The Paper, Issue One
Founded earlier this year, The Paper, or Y Papur, uses a nihilistic sense of humour to explore contemporary Welsh culture. The first issue offered a deep dive into the brain drain, or “the idea that everyone worth listening to has fucked off to England, leaving this magazine as the crude handiwork of the unambitious mutants still cutting about here,” its founders told CR.
Surrounding the tear-stained face on the cover are eccentric, shouty coverlines that knowingly reference gossip magazines, and perhaps unwittingly, the more obscure end of Wales Online.

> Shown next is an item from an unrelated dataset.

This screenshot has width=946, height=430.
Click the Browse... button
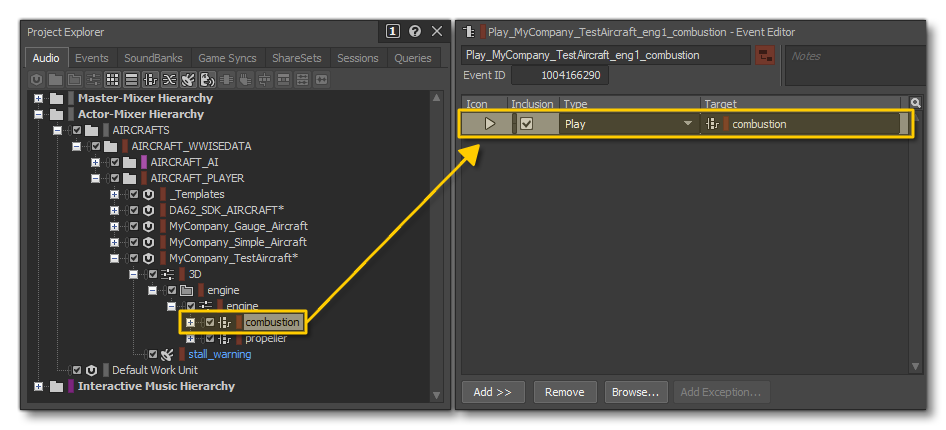click(635, 392)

As part of an issue that journeyed into the new Napoleon film with director Ridley Scott, plus his two lead stars Joaquin Phoenix and Vanessa Kirby, Empire revealed not one but two cover designs for readers to get stuck into. The subscriber exclusive cover stars a striking geometric interpretation of one of history’s wildest warmongers, illustrated by Noma Bar in his signature style.
Little White Lies, Issue 100
Little White Lies’ eye-catching covers are designed to be a dual showcase of both its house style and the style of the commissioned artist. The indie mag’s 100th issue is no exception, with four collectible covers and a specially designed slip case. The illustrated covers feature hidden references to all 99 back issues of the magazine (one for the film nerds!) and, when combined, also create a single image of a party in an apartment block.
The New Yorker, The Race for Office
Barry Blitt has become well known for his cartoons and illustrations that lampoon political figures and take a satirical slant on the world. Since 1992, Blitt has created more than 100 covers for the New Yorker. One of his most recent features a particularly amusing illustration of Biden and Trump jockeying for position with zimmer frames in tow, highlighting the irony and absurdity of the advanced-age politicians currently vying for top office.
Port, Issue 33
A masthead on the front of a magazine usually acts as a signpost to readers passing by the newsstand. Port’s recent redesign, led by Uncommon’s Matt Curtis, eschews that logic, but in freeing itself from traditional constraints has actually resulted in covers that leap out from the shelf.
Doing away with a consistent wordmark, the magazine’s name has instead been scrawled in the unique handwriting of each cover star – ranging from actor Franz Rogowski’s staccato version to Taika Waititi’s unevenly sized lettering that expands and contracts across the cover.
Objectiv, A Stain That Will Remain
The Israeli-Palestinian conflict has come into sharp focus in light of recent events, with thousands of people across the world taking to the streets to call for a permanent ceasefire in Gaza and a mutual hostage exchange.
Newspapers and magazines have also been addressing the conflict in their coverage; this cover for Slovenian newspaper Dnevnik’s weekly supplement illustrates the power of a single image, with a blood-coloured stain that starts on the front but runs through the entire issue.
The Face, Issue 17
Celeb cover shoots often have a tendency to veer towards the formulaic, but the Face’s recent shoot with Olivia Rodrigo is arguably equally as delightful as W’s Jennifer Coolidge cover mentioned earlier. The magazine enlisted the help of legendary American photographer Jim Goldberg and his experimental approach – which combines documentary style imagery with handwritten scribbles – to show a different side of a pop star whose picture already adorns teenagers’ bedroom walls around the world.